Stored items
╔══
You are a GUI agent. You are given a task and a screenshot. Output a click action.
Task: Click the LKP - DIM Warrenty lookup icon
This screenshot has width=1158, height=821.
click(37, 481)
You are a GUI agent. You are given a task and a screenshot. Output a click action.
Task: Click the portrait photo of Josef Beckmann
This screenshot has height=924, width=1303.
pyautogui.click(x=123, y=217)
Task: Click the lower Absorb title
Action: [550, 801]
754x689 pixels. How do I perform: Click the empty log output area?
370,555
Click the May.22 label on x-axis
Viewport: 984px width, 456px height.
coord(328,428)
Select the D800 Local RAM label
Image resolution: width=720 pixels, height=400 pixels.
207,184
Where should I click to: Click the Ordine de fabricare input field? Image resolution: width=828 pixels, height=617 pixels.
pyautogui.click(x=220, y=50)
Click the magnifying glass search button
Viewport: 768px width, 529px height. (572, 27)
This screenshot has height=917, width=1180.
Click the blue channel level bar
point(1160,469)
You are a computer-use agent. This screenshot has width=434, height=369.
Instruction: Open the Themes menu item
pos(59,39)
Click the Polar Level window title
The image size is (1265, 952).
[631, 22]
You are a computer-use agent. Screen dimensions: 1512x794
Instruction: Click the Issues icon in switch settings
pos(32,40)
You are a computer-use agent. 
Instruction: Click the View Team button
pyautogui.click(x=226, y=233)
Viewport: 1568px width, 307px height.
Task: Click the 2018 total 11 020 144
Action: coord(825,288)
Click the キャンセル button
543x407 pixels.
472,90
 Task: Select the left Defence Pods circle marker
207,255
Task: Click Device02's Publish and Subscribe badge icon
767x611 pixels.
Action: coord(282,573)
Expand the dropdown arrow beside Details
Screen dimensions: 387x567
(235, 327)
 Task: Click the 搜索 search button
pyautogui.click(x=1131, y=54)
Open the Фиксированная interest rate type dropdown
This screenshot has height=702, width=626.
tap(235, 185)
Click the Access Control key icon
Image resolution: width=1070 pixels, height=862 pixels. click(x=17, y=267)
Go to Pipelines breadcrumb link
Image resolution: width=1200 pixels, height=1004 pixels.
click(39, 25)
╚══
- _Task prompt_: Write only the number of lines above that contain "computer".

- _Written response_: 3